Linus' Systemd Indifference, PCLOS Review, and Rebecca

by Ostatic Staff - Sep. 15, 2014

Today in Linux news Linus Torvalds tells Sam Varghese that he's Switzerland in the Systemd war as Paul Venezia is back to clarify his "split Linux in two" post and Linuxgrrl takes the community pulse. Jesse Smith reviews PCLinuxOS 2014.08. Clem has announced a change in naming protocol at the Mint project for upcoming 17.1. And finally today, Jim Zemlin talks about what it takes to be a successful Open Source project.

The systemd controversy has taken an interesting turn with today's interview of Linus Torvalds by Sam Varghese. Torvalds told Varghese "When it comes to systemd, you may expect me to have lots of colourful opinions, and I just don't. I don't personally mind systemd, and in fact my main desktop and laptop both run it." Torvalds said today's systems, both hardware and software, are too complicated for the old Unix "do one thing and do it well" and "everything is a file" philosophies. But he does agree with me about the logs saying, "I'm still old-fashioned enough that I like my log-files in text, not binary, so I think sometimes systemd hasn't necessarily had the best of taste." They also discuss a few other topics as well such as Btrfs, Git, and even the Torvald children's computer experience, so see the full interview for all that.

» **Task data**
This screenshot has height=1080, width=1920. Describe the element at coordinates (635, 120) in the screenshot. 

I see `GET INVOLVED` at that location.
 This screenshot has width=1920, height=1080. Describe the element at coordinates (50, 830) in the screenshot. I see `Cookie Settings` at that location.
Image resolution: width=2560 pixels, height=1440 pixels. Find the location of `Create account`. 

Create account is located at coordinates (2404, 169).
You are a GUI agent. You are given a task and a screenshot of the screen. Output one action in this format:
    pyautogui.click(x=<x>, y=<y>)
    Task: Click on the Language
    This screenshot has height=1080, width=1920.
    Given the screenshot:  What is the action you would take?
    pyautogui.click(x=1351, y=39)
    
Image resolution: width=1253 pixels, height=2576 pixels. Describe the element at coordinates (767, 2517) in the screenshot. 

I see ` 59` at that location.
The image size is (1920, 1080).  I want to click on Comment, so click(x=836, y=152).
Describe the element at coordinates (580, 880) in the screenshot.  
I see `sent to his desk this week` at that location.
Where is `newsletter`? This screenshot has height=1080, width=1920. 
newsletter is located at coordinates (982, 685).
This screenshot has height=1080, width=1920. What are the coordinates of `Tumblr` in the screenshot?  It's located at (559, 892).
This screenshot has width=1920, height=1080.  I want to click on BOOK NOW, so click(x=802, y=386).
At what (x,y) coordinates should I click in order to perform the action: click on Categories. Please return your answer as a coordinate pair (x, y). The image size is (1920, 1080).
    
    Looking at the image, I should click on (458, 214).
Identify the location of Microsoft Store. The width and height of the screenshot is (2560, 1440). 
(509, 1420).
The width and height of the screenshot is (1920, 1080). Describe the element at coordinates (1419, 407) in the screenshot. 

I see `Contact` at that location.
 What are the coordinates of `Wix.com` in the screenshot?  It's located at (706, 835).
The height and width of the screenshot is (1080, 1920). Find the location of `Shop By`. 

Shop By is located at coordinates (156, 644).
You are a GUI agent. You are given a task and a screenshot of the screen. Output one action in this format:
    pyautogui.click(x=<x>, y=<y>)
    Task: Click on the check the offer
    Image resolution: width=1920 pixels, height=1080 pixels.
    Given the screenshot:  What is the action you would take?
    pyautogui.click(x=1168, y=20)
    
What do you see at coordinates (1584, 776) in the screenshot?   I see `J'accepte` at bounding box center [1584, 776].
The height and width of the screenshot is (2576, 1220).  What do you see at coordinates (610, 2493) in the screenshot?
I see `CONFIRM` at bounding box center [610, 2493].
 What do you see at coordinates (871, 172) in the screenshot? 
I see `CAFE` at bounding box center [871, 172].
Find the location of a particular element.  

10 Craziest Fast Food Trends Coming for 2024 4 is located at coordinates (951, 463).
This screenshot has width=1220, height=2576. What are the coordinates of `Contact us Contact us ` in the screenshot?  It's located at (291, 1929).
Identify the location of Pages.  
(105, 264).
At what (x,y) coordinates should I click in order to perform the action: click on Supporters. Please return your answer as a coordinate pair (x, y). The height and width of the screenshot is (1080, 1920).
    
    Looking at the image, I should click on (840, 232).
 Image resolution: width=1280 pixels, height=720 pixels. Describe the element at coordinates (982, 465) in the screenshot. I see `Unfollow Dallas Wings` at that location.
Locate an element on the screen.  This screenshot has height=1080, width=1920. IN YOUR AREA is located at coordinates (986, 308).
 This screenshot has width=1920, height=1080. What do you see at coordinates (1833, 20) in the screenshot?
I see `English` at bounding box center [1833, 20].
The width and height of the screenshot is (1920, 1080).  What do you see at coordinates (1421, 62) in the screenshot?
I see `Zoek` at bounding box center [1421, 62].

» **Requirements**
• a. Arrange the listing lines from the one containing "This screenshot has width=1220, height=2576." through the one containing "(105, 264).", both included, as a Markdown table with the columns Row and Line. Leave out any blank lines.
• b. Pick up the Linux news roundup and keep writing from its last sentence.
The Linux news roundup and the listing have nothing to do with each other.

» **Response list**
• a.
| Row | Line |
|---|---|
| 1 | This screenshot has width=1220, height=2576. What are the coordinates of `Contact us Contact us ` in the screenshot?  It's located at (291, 1929). |
| 2 | Identify the location of Pages.   |
| 3 | (105, 264). |

• b.
Speaking of systemd, Paul Venezia is back to respond to comments to his earlier post on splitting Linux into separate server and desktop distributions. He said:

I believe the time has come when a major, dedicated, server-only Linux distribution is needed. This distribution does not maintain any desktop packages or dependencies -- and is not a distro that merely offers a different default package set for desktop and server use cases.

To be even more precise, I do not want the consideration of desktop usage to impact my servers. Historically, Linux distributions were essentially servers that could run as a desktop if desired. Lately, however, a preponderance of Linux distributions focus solely on the desktop, and desktop requirements are taking precedence there and in other distributions. This changes the server-first approach, and that needs to be recognized.

Katherine Noyes gathered some of the opinions to which Venezia was responding. She found one that said, "This is a solution in search of a problem" and another that said this spitting-in-two thing has already been done. But I think blogger Alessandro Ebersol hit the nail right on the head when he said, "If they would only let sysinit or upstart or whatever be, there would not be so much backlash against them. But, no, Systemd must be the Highlander and cut the heads off everyone else." If users still had a choice, systemd wouldn't be an issue.

In other news:

* Initial impressions of PCLinuxOS 2014.08 (in today's Distrowatch Weekly)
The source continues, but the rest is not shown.